Do good and talk about it

..if you can expect to get more projects from this client you should do it for free.

Answer 5

This sounds like a familiar problem to me. As soon as you´ve implemented it, I wouldn´t be too surprised if they find another "obvious" point that´s missing.

Many customers, especially smaller ones, have problems recognizing the real work behind what they get. It seems like the better and easier you make their experience with your product, the more they want to tell you how little afford it is/was to create it. The price of their new kitchen is 10k, that´s fine for them, but a little clicky-clicky development has to be cheap.

Maybe you could have talked about SSL in the first meeting. But then again, why do they come up with it right now? They could have stated it earlier. My guess is that they have recently heard about it and want you to implement it, for free of course. I can imagine that they will read about another cool idea afterwards. And another one, and another one. The more you deliver, the more they expect. It´s fine - as long as they don´t want it for free.

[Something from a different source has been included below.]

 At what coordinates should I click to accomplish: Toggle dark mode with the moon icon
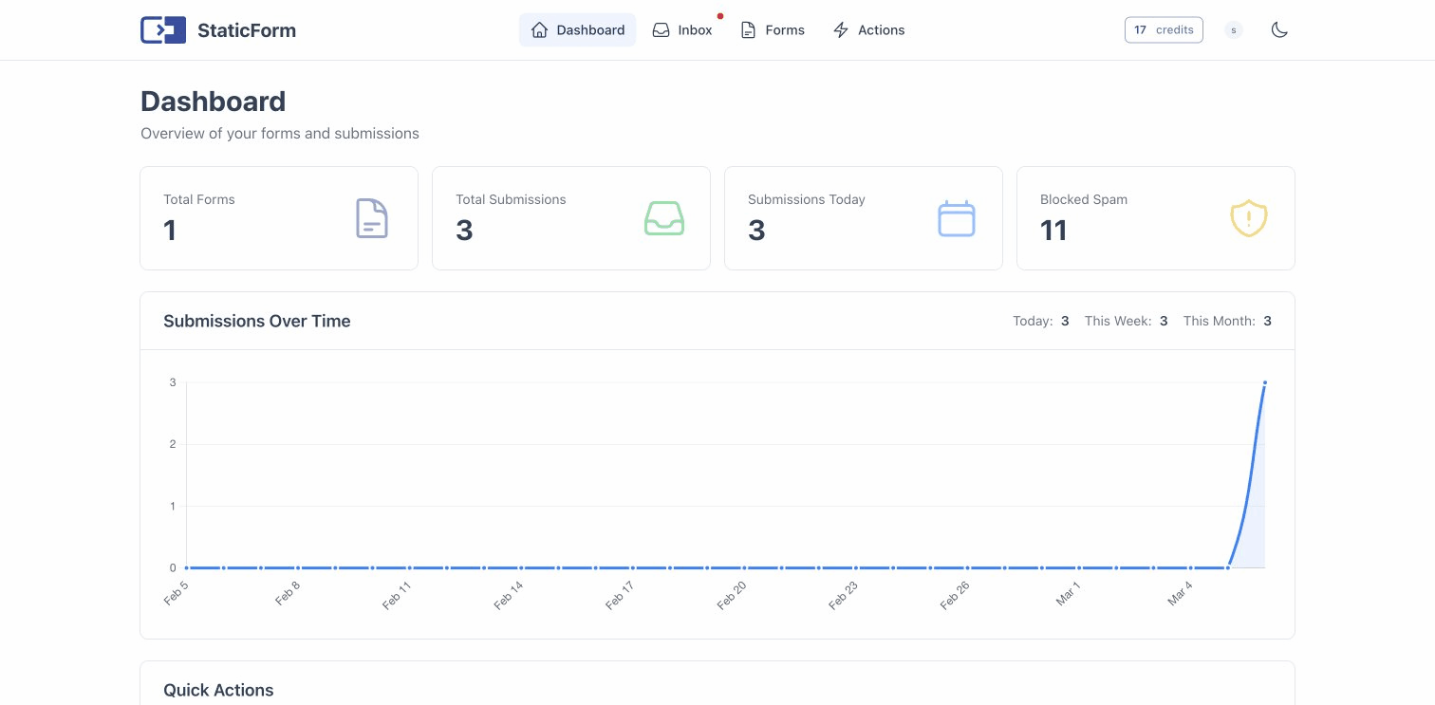[1279, 29]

I would recommend you to let them pay. It´s also a kind of education. You will probably find yourself in a bunch of work that´s not going to be paid otherwise.

Answer 6

It mostly depends on your project size and scope tmo and directly to the time you will take to make the modifications

For example if you took 2 years to build the whole thing and adding HTTPS is another 2 or 3 days then go for it. Inform the client of the extra work time it is going to require with non-technical details about what it implies. Make them (or do it yourself) reread the contract (is security really implied?).

Also you can get away sometimes with only the login page on https.

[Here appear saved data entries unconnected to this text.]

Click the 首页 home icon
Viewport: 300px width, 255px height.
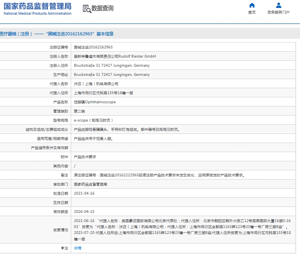click(251, 5)
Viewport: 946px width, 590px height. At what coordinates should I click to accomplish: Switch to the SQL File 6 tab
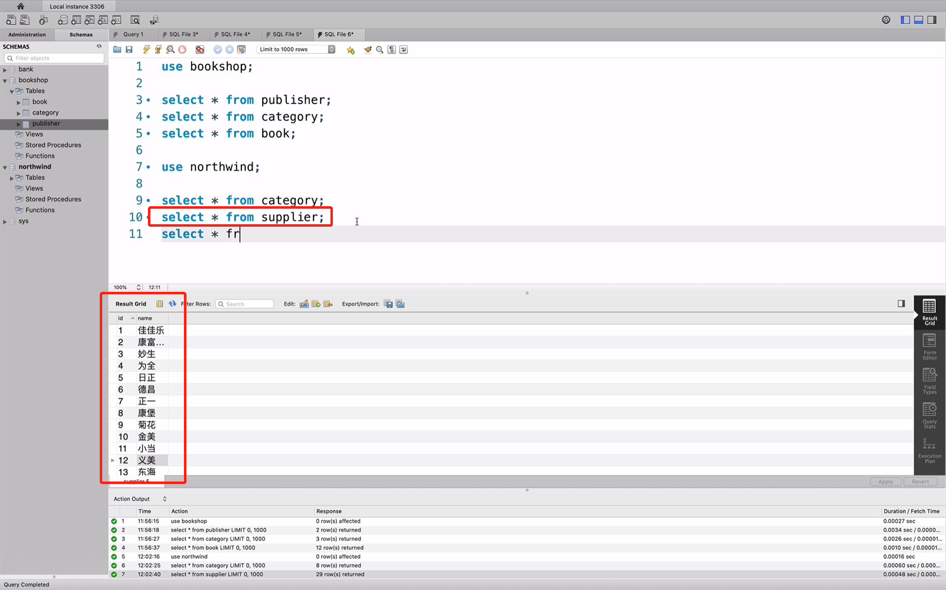click(337, 34)
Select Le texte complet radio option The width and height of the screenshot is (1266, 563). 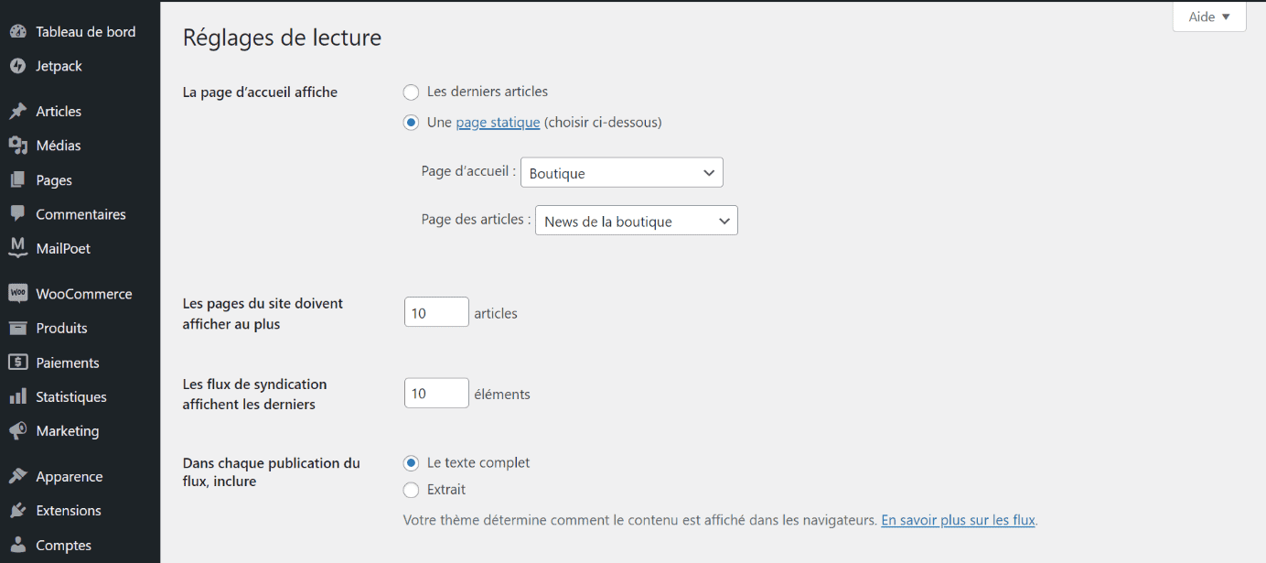point(411,463)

I dont think this really means a lot of extra work. Sometimes just explaining how much work it is then doing it will improve your appreciation by the customer, you're doing him a favor.

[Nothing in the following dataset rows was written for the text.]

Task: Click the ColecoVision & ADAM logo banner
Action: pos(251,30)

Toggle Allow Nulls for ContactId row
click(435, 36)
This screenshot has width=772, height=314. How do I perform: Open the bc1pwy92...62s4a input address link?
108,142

Another completely different solution would be to convince them that they dont need HTTPS. Prepare arguments for and against, like, protection against sniffing attacks unlikely to happen. Who are you really gonna thwart with this technology? Is it really appropriate? Then you can think of a quick ,fast to implement alternate idea

Answer 7

The answer is it depends.

What kind of contract do you have with your client? It's a fixed price contract or you can play a little with the price?

In any case a budget overrun will not make your client happy. However the SSL thing was not specified in the contract so you have no obligation in doing it. However think what will be your relation with this client in the future - if the SSL thing is a minor/moderate loss for you now but this client will bring you a fortune in the future then take it. If this client is not going to help you in the future and the loss is moderate/high then I would suggest to either not implement it or request additional funds.

Answer 8

1. Make them pay. Specially if they squeezed the price as you said.
2. Blame yourself, and remember it for the next time, that Fixed Price <=> Complete Specs !

Don't forget the good old rule that 20% of your clients will make 80% of your annoyances.
And 20% (hopefully a different one) will make 80% of your sales.
Don't be too kind with the first 20%. You won't get any reward for it.

Answer 9

It does depends, but also on how well do you get along with the customer.

I would bring it up. Be cordial about it, but definitely bring it up with regards to the contract. They may meet you 1/2 way. As other have mentioned, the SSL issue maybe a start to the slippery slope of project creep. It is one thing if they are willing to pay(that can be bartered too), quite another if they have expectations of free work.

Answer 10

You should eat the cost. As tvanfosson points out, there are certain things that a professional must anticipate in order to be considered a professional. Data security is one of those things.

In the bigger scheme, I would tell you that you should not consider this a cost so much as the price that you pay to learn a valuable lesson about the way things really work.

Also, adding certs to a site is not hard. So, if you haven't done it before, you should also view it as helping you add a tool to your toolkit that every web pro should have.